I read recently about a survey that found half the population of the world believes that the Sun revolves around the Earth. The Chelyabinsk meteor (or 2013 Russian meteor event) happened on 15 February 2013 over Chelyabinsk, Russia at about 9:13 a.m. Chelyabinsk is near the Ural Mountains.. "These kinds of events always spur mysticism and give rise to all sorts of speculations. "In both cases there were two objects, and a UFO knocked down the second object. An initial proposal was to name the meteorite after Lake Chebarkul, where one of its major fragments impacted and made a 6-metre-wide hole in the frozen lake surface.

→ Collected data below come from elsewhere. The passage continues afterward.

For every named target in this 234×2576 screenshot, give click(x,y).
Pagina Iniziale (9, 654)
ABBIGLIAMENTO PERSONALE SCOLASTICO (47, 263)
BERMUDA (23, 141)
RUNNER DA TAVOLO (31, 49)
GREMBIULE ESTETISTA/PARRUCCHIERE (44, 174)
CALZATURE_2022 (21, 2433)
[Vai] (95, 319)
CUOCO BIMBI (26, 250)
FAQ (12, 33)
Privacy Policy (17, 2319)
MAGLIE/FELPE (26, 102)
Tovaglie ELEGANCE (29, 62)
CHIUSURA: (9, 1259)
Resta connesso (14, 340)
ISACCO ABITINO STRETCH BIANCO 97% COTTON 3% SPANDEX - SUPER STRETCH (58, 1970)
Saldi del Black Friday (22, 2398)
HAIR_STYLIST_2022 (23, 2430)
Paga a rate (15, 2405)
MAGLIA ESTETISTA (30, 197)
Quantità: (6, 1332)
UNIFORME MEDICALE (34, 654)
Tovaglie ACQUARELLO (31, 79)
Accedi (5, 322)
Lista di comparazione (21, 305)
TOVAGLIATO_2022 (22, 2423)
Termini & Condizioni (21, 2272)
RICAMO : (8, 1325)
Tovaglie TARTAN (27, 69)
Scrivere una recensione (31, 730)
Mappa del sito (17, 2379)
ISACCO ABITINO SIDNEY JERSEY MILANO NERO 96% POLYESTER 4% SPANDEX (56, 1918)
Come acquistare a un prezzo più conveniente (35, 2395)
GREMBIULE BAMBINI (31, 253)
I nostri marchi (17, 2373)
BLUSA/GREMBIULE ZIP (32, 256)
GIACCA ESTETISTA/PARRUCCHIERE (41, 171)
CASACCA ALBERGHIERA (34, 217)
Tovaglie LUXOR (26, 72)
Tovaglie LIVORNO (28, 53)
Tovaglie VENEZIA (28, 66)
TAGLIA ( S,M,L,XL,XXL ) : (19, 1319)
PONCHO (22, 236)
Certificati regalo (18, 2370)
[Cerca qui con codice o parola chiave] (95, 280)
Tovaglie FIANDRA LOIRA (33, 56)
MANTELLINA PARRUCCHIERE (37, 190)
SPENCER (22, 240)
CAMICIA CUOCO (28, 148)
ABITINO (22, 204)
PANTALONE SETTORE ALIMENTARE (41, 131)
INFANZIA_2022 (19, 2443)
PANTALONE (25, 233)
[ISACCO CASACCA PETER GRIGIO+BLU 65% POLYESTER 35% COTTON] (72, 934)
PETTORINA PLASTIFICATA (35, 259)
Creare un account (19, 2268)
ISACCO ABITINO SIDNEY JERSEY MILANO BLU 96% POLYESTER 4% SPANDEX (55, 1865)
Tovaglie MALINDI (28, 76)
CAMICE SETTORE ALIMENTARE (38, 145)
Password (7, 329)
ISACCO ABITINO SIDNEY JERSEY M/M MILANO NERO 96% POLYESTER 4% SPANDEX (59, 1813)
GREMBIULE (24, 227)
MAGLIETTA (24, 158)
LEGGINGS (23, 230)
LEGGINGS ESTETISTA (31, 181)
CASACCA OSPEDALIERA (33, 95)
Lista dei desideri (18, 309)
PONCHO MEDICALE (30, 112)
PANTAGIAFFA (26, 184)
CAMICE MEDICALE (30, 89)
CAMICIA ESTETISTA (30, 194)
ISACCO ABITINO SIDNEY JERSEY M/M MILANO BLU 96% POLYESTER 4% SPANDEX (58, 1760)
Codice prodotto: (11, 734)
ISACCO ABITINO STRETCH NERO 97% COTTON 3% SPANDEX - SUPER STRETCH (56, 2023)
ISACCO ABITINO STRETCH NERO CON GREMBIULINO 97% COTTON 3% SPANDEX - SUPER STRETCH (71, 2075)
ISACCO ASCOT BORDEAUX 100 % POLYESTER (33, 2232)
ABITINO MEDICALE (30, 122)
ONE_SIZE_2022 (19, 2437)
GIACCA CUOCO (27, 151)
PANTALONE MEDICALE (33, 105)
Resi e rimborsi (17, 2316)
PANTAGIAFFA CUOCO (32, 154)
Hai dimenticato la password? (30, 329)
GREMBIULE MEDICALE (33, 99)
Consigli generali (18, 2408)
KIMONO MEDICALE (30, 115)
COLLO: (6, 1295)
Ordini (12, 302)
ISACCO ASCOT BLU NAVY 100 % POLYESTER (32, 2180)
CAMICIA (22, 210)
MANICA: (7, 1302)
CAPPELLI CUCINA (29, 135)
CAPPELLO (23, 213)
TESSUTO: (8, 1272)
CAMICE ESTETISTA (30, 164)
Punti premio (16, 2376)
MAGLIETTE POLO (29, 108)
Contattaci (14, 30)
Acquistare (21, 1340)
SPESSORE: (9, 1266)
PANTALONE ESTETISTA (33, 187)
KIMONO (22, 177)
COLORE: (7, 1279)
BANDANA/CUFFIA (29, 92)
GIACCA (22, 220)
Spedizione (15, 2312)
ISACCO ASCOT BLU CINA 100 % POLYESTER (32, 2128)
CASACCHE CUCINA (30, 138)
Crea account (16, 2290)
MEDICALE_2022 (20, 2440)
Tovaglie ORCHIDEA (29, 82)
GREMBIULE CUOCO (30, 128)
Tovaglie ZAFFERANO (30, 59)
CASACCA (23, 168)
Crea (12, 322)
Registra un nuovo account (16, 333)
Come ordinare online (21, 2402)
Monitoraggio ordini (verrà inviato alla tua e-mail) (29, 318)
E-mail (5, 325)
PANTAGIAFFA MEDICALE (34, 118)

It was squeezed until it could not stand the pressure and exploded. If you have questions about your account, please "We have no scientific polls on what people think about the Scientists insist that they already know most key facts about 10,000-ton iron and stone meteorite – now named Chebarkul, after a city nearest to where the largest fragments landed – that It was the largest meteorite to make contact with Earth since The Tungus event remains shrouded in mystery, and subject to many longstanding offbeat theories, in part because scientists themselves cannot decide what actually happened. continue to use the site without a The day the Chelyabinsk meteorites arrived. But it remains controversial, and the search for fragments goes on," he says.But back in 1946 a popular Soviet science-fiction writer named Alexander Kazantsev proposed an alternative explanation, which has taken hold and spawned generations of true believers in Russia. Science Monitor has expired. NASA’s Center for Near-Earth Object Studies (CNEOS) has spotted an asteroid that’s currently approaching Earth.
There you go," she says.
In this frame grab made from dashboard camera video, a meteor streaks through the sky over Chelyabinsk, about 930 miles east of Moscow, last Friday. If you have questions about your account, please
The UFO believers are an old one," says Lidiya Rykhlova, an expert at the Institute of Applied Astronomy in Moscow.
A set of newly released papers reconstruct the fireball's impact.Months after a 62-foot-wide fireball streaked through the morning sky over Chelyabinsk, Russia, scientists are starting to get a handle on the rock's composition, trajectory and impact. logged you out.